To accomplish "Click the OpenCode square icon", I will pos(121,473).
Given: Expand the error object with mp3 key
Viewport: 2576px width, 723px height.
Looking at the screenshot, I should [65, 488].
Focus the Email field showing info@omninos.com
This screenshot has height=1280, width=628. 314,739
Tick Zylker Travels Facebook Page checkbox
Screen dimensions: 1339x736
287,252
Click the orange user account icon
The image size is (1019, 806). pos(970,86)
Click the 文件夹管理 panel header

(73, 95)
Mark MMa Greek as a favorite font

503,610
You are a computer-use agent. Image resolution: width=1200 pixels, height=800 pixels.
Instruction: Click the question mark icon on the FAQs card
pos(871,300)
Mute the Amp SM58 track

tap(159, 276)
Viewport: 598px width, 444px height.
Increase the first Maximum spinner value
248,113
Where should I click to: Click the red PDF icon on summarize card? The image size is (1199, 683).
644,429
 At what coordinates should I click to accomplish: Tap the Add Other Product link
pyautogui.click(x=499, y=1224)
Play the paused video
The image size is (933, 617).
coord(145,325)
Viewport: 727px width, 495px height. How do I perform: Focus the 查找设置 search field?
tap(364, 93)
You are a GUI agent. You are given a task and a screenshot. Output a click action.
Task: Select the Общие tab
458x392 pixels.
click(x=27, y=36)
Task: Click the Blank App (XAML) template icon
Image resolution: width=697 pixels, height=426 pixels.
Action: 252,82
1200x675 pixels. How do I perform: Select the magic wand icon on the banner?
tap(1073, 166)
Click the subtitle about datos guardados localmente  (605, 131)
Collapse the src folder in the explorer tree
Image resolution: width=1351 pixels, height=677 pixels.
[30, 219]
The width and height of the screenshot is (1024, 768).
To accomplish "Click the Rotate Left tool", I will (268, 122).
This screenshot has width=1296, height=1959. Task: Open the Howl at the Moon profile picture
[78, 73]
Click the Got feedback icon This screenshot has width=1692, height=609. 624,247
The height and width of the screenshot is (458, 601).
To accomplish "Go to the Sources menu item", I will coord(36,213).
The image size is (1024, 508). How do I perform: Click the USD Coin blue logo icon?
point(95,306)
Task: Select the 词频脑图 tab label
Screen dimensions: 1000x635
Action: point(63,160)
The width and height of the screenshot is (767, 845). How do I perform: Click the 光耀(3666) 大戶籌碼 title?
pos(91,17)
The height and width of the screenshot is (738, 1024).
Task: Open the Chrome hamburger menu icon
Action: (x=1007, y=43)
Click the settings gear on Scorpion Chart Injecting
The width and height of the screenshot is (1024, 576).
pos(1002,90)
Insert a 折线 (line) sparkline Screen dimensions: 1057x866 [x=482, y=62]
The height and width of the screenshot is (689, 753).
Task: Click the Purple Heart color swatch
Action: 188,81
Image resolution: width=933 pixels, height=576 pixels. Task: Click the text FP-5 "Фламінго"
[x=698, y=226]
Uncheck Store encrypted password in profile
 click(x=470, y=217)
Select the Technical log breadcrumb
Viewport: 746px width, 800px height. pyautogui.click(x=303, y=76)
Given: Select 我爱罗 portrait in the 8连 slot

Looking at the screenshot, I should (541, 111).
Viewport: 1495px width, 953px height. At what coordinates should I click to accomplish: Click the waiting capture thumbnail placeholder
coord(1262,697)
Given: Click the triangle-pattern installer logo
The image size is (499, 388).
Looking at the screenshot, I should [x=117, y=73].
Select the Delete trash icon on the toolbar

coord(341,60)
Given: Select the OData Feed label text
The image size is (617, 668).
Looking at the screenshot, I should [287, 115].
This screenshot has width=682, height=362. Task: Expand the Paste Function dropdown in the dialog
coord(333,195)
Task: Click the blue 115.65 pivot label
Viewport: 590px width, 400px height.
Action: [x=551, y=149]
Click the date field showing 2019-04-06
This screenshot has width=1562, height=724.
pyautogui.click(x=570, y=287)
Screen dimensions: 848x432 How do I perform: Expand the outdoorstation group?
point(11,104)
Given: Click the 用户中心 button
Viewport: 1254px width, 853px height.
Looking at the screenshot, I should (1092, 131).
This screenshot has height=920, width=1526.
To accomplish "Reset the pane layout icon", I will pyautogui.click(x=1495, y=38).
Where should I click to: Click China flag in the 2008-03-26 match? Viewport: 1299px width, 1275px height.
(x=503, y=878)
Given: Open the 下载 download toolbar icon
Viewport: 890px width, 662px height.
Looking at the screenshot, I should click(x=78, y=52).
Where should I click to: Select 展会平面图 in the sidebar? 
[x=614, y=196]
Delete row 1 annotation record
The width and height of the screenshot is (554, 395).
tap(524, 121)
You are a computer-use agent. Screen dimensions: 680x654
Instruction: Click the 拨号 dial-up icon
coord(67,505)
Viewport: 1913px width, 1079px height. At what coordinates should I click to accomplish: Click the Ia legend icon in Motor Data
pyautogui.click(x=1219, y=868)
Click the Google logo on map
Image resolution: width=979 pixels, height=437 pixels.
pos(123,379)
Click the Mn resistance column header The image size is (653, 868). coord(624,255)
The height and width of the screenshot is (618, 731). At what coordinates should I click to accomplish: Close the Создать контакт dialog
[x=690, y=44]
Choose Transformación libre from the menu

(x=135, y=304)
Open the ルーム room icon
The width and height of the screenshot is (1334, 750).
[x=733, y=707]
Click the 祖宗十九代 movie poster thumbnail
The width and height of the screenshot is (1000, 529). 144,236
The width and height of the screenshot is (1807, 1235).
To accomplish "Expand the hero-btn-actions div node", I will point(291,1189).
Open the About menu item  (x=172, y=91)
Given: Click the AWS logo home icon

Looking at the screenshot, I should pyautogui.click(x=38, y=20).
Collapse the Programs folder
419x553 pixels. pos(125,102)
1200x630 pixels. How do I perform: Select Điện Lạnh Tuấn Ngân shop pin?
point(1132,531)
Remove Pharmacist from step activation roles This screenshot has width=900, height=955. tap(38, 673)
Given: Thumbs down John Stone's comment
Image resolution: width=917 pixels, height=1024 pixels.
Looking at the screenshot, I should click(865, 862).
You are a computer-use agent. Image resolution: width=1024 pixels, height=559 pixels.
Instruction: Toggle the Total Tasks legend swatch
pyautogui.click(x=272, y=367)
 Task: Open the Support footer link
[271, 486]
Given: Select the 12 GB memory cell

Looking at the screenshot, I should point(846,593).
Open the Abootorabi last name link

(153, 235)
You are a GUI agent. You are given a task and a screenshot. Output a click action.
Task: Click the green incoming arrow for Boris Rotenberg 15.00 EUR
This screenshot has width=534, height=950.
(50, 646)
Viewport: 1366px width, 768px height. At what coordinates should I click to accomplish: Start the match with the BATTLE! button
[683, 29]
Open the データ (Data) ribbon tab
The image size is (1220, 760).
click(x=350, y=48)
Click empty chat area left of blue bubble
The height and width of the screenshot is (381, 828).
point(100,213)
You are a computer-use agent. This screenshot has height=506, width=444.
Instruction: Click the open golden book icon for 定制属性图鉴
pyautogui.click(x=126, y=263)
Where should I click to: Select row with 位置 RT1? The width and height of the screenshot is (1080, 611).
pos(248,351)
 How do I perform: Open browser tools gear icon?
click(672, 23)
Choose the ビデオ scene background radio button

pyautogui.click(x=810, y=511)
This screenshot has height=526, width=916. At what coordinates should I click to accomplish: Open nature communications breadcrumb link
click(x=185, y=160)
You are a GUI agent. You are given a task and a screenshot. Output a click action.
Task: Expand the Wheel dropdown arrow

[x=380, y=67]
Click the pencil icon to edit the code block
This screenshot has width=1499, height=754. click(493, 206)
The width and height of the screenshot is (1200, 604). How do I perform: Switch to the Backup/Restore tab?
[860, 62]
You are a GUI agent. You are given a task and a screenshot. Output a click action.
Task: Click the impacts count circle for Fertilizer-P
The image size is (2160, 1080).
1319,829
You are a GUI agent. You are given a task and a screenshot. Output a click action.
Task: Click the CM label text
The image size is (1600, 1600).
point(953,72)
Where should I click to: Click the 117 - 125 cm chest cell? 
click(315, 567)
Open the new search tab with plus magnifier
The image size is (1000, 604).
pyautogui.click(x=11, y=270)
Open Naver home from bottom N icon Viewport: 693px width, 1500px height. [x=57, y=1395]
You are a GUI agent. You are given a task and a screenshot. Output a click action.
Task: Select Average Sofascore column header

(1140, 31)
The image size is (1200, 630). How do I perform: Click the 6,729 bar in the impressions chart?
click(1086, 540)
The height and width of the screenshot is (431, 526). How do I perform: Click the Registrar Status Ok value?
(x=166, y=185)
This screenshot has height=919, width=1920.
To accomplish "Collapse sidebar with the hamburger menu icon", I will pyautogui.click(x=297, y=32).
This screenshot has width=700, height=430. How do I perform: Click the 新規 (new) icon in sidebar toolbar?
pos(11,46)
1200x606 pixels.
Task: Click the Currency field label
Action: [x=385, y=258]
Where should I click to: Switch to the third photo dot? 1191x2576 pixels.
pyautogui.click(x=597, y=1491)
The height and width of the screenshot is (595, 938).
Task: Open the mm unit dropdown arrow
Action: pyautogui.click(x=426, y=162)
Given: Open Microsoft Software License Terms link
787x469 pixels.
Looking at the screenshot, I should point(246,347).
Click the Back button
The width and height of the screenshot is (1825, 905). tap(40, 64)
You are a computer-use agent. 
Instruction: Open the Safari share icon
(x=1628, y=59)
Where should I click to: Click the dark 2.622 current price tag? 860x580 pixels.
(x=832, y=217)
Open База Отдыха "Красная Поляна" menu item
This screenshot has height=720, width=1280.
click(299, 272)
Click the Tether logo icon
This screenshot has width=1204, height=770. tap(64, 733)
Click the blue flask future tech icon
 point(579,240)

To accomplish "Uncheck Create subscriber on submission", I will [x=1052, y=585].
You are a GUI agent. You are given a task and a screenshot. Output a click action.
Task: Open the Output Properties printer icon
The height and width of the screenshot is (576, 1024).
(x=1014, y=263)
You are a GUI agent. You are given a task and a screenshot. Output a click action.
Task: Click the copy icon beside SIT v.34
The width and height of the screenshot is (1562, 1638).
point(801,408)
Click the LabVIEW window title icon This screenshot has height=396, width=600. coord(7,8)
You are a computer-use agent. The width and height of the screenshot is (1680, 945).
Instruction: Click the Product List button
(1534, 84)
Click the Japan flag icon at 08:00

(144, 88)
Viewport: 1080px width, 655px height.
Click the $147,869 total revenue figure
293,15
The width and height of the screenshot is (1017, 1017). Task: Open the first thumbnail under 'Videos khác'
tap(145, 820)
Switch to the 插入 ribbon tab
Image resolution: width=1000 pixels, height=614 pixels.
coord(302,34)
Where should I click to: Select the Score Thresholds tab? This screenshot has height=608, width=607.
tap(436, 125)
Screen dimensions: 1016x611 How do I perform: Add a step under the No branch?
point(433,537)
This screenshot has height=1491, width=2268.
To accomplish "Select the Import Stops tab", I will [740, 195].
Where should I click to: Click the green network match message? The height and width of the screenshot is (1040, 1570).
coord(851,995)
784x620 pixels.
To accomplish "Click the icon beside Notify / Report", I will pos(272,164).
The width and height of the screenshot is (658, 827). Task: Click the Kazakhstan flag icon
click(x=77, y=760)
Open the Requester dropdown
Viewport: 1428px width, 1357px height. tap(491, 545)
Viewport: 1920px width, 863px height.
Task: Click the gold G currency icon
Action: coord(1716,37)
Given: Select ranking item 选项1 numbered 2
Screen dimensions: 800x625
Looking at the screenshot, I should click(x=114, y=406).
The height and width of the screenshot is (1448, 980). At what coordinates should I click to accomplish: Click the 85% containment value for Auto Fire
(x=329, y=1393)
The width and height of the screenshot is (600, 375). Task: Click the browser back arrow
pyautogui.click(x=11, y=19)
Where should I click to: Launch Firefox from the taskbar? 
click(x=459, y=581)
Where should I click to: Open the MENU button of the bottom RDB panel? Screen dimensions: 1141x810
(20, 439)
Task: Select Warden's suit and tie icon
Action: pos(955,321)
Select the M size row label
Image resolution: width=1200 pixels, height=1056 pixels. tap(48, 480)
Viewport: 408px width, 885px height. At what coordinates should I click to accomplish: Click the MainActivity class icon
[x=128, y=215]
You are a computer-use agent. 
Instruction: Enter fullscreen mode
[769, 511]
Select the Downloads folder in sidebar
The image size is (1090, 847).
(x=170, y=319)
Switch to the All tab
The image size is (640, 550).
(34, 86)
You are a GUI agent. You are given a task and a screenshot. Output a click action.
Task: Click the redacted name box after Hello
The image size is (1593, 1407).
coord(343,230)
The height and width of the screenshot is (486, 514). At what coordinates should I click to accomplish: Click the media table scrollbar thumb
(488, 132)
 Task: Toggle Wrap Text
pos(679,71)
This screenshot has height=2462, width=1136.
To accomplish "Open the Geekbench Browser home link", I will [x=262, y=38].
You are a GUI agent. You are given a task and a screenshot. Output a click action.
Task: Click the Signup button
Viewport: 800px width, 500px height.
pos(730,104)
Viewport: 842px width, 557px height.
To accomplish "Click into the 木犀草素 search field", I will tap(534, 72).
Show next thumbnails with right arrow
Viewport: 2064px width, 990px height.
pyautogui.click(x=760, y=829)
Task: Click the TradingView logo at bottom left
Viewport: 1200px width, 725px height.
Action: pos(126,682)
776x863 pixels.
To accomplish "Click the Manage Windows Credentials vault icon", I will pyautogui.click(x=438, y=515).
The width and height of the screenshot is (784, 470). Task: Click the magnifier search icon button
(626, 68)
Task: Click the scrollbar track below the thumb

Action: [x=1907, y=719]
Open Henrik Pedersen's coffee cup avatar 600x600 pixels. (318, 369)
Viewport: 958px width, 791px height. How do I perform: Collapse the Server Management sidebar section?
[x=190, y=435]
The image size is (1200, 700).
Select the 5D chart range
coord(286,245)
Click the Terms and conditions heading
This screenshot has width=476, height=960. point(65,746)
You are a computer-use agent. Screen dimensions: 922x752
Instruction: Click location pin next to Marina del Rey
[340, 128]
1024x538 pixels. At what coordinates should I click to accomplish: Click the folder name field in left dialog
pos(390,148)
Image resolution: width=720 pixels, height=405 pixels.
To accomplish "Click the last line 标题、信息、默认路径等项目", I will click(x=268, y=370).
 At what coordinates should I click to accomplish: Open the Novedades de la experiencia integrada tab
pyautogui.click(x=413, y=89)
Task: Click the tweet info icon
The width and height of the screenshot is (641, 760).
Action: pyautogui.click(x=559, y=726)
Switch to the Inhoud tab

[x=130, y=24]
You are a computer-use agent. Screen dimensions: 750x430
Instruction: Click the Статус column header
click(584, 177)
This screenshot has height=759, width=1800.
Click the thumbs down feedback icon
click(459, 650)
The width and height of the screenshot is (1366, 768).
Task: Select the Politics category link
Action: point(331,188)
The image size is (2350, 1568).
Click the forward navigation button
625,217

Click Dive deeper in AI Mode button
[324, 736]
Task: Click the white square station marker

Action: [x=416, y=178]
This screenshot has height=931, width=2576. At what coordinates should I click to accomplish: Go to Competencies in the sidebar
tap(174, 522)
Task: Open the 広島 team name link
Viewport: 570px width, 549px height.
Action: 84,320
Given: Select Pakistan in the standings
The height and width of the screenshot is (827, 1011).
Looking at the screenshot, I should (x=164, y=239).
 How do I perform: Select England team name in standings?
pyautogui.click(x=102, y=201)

* * *

[Task details]: Pull out every line above that holds the word "item".

[Result of this exercise]:
To accomplish "Go to the Sources menu item", I will coord(36,213).
Open the About menu item  (x=172, y=91)
Open База Отдыха "Красная Поляна" menu item
Given: Select ranking item 选项1 numbered 2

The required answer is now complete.